Nous y sommes ! La campagne des élections européennes peut démarrer car depuis ce matin, tous les candidats sont en piste. Le scrutin européen, vous le savez, se déroule dans huit régions administratives et au total, ce sont 161 listes qui se présentent aux suffrages des Français, soit 20 en moyenne par région, 28 en Ile-de-France, et 11 en Outre-Mer.

Posons-nous la question ? 161 listes, est-ce bien sérieux ? Peut-on assurer que chacune de ces listes est vraiment porteuse d’un projet européen, d’une vision européenne, d’une envie d’Europe ? Évidemment, non. Sous cet angle, d’ailleurs, les élections en France se ressemblent toutes. Pour l’élection présidentielle 2002 par exemple, 16 candidats s’alignaient sur la ligne de départ, et ils étaient 12, encore, en 2007. Parmi les 16 ou les 12 d’hier, comme parmi les 161 listes d’aujourd’hui, les motivations étaient diverses, et parfois sans rapport avec l’objet de l’élection. La volonté d’exister, de faire vivre sa boutique, de compter ses partisans, sont autant de motivations qui relèvent davantage de l’égoïsme que du souci du bien public. Tous ces courants et sous courants qui sollicitent les électeurs sans autre souhait que l’existence, en récusant par avance l’alliance ou l’influence, compliquent le débat plutôt qu’ils ne le simplifient, dégradent la politique davantage qu’ils ne la rehaussent.

Parce qu’ils s’avèrent incapables de réguler la scène politique - trop d'arrière pensées et pas assez de courage -, les responsables qui se succèdent font peser sur les médias le soin de donner la parole à tout le monde. Le CSA, bras armé de cette lâcheté, invente et impose des périodes d’équité, d’équité renforcée, et même, lors de l’élection présidentielle, d’égalité du temps de parole et d’expression des candidats dans les médias. Superbe transfert de responsabilité qui permet à la démocratie française de se donner bonne conscience alors même qu’elle vit dans le plus grand des désordres. Quelqu’un pourra-t-il citer un autre pays où plusieurs courants trotskistes, nationalistes, gaullistes, socialistes, écologistes, vraies et fausses gauches, droites dures et droites molles, plus socio- professionnels, chasseurs, pêcheurs et naturalistes réunis, peuvent ainsi présenter des candidats et percevoir ainsi, pour certains d’entre eux, un financement public ? La République est bonne fille avec l’argent des autres.

Il est écrit plus haut qu’il revient aux médias de donner la parole à tout ce monde. En fait, l’expression n’est pas juste. L’obligation, on le sait, n’incombe qu’aux médias audiovisuels.

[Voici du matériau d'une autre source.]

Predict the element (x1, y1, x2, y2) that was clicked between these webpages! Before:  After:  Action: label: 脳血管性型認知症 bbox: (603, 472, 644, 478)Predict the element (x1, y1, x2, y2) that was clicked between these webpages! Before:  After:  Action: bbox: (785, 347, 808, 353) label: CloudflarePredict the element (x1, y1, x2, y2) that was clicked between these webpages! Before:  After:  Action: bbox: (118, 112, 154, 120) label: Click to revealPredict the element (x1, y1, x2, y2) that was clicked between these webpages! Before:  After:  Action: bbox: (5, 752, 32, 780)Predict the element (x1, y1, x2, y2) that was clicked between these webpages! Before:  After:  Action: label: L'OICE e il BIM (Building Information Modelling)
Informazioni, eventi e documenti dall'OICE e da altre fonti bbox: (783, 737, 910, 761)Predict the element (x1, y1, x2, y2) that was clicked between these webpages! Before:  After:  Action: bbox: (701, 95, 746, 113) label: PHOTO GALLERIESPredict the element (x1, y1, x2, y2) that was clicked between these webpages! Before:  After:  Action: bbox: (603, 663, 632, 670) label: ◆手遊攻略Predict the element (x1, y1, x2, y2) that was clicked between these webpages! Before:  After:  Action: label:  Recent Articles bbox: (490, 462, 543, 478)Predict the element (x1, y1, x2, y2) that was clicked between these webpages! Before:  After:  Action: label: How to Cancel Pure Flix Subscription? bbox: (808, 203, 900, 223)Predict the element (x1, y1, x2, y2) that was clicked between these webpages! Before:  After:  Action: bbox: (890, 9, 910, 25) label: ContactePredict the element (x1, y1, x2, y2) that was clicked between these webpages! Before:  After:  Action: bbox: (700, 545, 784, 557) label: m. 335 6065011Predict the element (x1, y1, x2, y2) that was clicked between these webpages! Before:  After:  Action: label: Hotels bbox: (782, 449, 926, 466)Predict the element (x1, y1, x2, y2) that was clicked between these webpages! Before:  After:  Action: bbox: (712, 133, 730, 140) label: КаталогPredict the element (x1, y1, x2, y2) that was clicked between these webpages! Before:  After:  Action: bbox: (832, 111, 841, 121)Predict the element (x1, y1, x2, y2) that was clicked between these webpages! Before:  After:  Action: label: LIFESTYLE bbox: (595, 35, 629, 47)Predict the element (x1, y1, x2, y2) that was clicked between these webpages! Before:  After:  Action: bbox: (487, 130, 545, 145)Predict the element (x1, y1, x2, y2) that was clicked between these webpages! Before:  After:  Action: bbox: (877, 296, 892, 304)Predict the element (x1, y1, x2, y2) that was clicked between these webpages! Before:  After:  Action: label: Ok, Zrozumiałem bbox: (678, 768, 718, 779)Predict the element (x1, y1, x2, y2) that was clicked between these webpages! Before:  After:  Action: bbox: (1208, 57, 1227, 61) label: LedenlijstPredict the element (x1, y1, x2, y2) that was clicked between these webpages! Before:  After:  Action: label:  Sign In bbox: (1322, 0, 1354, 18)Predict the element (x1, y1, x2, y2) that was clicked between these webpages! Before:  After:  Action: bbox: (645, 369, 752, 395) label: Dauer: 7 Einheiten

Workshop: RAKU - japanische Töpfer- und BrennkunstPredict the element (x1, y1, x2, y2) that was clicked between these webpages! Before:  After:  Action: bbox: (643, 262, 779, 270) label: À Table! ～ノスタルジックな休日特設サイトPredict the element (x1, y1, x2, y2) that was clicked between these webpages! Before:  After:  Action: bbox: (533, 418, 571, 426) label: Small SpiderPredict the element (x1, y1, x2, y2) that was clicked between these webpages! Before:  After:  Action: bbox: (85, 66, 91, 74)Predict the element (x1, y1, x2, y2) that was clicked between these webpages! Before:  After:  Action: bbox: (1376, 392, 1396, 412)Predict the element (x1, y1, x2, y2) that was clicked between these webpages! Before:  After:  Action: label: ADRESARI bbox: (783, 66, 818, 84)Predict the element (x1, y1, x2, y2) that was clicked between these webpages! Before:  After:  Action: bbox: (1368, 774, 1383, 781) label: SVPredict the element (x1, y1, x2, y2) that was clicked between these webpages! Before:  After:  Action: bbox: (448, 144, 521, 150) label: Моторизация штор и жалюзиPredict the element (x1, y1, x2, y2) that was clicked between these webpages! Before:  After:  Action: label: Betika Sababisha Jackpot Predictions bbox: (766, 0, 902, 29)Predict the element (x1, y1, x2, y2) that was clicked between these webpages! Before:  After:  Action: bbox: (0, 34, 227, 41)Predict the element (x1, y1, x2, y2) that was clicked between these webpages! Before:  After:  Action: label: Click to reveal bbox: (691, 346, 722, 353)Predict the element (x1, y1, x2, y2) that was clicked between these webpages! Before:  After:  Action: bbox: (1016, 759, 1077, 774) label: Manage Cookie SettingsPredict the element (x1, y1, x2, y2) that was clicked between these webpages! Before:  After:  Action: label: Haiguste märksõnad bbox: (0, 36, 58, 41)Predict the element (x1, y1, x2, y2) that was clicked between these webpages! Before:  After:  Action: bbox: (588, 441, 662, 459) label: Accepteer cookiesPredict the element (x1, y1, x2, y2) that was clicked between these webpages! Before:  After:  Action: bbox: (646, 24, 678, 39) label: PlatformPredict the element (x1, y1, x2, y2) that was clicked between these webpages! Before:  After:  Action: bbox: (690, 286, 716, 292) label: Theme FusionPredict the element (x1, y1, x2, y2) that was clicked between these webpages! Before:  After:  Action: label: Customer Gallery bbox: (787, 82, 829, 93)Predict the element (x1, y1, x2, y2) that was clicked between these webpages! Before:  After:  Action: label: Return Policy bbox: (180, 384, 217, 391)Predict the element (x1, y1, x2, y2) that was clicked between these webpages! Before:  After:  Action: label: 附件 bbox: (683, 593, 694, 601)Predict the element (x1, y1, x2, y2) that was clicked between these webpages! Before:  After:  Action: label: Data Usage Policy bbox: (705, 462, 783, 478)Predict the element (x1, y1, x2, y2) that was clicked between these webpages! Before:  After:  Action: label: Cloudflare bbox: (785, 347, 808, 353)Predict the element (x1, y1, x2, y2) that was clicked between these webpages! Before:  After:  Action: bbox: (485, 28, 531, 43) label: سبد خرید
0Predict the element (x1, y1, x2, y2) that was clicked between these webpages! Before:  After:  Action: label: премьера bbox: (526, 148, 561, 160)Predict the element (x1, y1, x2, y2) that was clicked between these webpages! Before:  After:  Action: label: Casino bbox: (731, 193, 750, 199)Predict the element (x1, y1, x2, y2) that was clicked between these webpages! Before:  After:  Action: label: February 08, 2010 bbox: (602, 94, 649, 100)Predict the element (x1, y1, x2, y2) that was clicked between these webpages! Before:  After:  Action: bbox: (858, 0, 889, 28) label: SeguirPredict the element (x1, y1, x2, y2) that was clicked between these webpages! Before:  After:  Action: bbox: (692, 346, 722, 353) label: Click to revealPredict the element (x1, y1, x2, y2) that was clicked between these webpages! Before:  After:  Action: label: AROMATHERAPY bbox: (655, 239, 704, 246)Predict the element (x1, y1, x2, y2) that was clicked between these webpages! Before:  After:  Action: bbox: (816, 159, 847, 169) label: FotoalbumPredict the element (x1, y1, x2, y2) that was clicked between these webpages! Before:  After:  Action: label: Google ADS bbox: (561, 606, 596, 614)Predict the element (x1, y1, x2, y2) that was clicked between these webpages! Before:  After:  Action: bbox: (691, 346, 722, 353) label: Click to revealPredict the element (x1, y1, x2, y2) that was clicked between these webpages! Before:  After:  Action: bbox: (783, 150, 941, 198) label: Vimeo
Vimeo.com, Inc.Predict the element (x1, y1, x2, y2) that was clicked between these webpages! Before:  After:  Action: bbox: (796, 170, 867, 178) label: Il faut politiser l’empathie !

Les journaux, la presse écrite, en est dispensée. Est-ce normal ? Est-ce juste ? Est-ce équitable, dans ce pays où à propos de tout, et jusqu’à la paralysie parfois, on invoque l’équité ? Après tout, on pourrait considérer que les journaux qui bénéficient d’aides publiques, c’est-à-dire en gros plus ou moins tous les journaux d’informations générales, devraient en contre-partie participer eux aussi à cette mascarade du temps de parole donné à tous les candidats, et jusqu’aux plus farfelus. Mais cette question là, personne ne la pose.

Questionnons le même problème autrement. Est-il normal et juste que les médias privés audiovisuels participent à la pitrerie de l’équité de la même façon que les médias audiovisuels publics ? Ces derniers, on le sait, vivent grâce à l’argent public. Que donc la sphère publique en retour leur impose cette obligation, après tout, on peut le défendre. Mais les médias privés ? Eux se financent par leurs propres moyens, ils ne demandent pas d’argent au contribuable, ni au gouvernement. Ils lui en donnent, même, de l’argent au gouvernement. Alors, on pourrait les laisser en paix, ces médias privés, comme on laisse en paix les journaux de presse écrite, on pourrait leur faire confiance, les laisser libre d’organiser eux-mêmes la mission d’information qu’ils assument toute l’année.

Mais tout cela, c’est du rêve. Notre République vit depuis longtemps dans le désordre, qui n’est que le fruit de son génie pour la division. C’est ainsi que contrairement aux apparences, les règles d’expression dans le débat public ne sont pas un facteur d’ordre, mais bien une prime aux désordres.